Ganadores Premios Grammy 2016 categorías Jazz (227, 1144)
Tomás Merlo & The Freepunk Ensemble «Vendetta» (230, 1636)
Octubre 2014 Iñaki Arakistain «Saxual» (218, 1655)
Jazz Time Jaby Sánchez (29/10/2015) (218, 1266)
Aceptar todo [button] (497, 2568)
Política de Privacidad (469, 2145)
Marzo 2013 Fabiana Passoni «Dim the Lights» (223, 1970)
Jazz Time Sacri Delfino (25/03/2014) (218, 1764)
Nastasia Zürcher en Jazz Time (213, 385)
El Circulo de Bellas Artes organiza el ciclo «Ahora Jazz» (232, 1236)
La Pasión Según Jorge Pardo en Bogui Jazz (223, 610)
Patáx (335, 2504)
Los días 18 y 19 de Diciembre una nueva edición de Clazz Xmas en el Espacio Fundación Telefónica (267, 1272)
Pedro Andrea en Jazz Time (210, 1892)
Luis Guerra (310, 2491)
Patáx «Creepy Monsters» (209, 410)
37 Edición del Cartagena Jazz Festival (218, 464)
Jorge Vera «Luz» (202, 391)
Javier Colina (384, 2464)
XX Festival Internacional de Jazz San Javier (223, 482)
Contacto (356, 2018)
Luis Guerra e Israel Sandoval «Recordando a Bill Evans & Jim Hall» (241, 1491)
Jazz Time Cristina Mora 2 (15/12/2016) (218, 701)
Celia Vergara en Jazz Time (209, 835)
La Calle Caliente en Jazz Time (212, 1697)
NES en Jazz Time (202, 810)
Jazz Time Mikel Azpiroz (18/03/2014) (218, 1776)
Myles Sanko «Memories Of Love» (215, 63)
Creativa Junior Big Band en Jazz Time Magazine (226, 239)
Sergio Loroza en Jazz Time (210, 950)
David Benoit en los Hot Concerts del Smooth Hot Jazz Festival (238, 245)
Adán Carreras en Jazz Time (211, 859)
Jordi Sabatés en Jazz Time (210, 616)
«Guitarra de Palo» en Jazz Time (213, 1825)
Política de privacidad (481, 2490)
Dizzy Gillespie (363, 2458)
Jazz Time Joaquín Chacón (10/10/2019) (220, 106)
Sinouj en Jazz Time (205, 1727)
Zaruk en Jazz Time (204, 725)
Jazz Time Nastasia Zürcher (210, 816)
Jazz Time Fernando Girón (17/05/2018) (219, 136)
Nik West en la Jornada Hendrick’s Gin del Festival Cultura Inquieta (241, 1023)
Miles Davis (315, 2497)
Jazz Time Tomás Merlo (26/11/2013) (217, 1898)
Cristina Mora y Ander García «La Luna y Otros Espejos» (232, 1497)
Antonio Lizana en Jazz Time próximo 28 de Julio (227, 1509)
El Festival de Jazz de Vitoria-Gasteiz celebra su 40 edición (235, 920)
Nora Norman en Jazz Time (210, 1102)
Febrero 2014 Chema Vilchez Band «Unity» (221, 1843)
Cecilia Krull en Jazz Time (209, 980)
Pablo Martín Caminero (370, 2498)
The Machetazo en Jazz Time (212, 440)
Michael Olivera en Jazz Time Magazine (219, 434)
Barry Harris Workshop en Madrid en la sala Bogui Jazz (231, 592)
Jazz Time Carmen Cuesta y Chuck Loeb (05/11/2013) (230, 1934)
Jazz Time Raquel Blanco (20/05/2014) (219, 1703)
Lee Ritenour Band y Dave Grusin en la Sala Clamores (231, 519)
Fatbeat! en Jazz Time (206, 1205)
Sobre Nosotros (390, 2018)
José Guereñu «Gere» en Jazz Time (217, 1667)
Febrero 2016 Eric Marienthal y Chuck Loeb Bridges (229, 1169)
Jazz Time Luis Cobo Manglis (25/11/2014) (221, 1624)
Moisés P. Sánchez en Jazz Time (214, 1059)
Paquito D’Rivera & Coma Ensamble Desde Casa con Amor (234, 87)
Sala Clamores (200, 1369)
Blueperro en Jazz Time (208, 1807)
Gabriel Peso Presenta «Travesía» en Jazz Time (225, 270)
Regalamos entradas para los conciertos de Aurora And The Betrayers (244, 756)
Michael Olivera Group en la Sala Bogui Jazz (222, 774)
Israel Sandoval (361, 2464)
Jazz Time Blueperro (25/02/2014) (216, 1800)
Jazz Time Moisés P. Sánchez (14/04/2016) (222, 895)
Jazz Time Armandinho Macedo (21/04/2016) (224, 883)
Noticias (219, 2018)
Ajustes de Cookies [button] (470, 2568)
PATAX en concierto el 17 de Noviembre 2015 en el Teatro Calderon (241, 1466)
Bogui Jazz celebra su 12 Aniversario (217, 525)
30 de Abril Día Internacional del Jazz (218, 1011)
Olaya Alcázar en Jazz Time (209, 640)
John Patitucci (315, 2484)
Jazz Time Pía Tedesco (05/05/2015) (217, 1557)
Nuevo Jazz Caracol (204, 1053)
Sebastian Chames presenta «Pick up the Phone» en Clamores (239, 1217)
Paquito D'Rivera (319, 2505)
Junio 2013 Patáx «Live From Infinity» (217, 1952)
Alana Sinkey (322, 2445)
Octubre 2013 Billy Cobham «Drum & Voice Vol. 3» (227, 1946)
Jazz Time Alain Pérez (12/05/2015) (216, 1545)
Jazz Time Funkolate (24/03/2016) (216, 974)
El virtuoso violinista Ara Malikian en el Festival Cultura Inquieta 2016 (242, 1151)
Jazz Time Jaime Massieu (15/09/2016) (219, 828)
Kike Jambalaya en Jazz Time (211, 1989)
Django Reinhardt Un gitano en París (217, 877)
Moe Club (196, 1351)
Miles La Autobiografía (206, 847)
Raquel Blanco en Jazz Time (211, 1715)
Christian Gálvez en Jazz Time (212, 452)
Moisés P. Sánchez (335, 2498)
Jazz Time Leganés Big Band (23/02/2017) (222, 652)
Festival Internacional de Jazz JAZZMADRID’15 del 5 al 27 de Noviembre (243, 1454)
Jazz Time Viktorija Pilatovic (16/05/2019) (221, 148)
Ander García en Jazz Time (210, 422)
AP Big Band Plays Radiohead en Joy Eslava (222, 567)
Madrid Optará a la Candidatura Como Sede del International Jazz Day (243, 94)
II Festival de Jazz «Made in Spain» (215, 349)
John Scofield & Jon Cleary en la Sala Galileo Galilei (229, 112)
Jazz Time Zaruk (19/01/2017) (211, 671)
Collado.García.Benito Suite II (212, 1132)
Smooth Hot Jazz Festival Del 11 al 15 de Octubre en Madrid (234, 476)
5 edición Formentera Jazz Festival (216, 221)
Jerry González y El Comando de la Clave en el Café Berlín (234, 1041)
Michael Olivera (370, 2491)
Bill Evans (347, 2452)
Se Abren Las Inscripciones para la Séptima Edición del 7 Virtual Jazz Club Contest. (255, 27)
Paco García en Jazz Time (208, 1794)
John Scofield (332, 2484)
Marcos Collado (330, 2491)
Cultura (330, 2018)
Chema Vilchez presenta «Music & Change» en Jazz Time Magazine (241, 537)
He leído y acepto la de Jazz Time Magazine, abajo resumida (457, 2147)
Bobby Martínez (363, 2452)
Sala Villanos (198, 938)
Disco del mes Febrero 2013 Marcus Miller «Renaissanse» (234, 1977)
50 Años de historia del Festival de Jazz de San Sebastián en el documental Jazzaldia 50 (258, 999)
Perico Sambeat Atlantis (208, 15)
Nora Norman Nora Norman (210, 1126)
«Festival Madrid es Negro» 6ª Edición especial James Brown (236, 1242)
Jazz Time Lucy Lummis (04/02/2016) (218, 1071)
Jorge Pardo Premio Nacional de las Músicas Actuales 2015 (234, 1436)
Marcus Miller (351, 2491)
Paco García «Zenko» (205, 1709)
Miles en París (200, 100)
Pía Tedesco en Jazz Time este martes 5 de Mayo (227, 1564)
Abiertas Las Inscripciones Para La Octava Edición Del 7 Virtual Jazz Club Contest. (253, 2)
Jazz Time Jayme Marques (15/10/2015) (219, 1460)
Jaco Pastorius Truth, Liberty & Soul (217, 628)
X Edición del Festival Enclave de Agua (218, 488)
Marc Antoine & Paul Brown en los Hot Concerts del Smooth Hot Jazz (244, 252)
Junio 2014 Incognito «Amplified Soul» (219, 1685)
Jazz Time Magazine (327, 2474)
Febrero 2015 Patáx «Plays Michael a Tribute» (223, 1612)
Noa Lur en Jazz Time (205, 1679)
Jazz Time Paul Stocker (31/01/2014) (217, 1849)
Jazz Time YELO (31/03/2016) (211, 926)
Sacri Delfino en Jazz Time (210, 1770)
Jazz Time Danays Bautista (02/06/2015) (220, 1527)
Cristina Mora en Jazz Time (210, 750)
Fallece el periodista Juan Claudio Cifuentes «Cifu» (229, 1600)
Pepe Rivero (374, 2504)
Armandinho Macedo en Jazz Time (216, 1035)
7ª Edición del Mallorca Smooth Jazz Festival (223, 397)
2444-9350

──────────

§ What needs to be done
Output each line of the listing above that has "Internacional".

§ Output
XX Festival Internacional de Jazz San Javier (223, 482)
30 de Abril Día Internacional del Jazz (218, 1011)
Festival Internacional de Jazz JAZZMADRID’15 del 5 al 27 de Noviembre (243, 1454)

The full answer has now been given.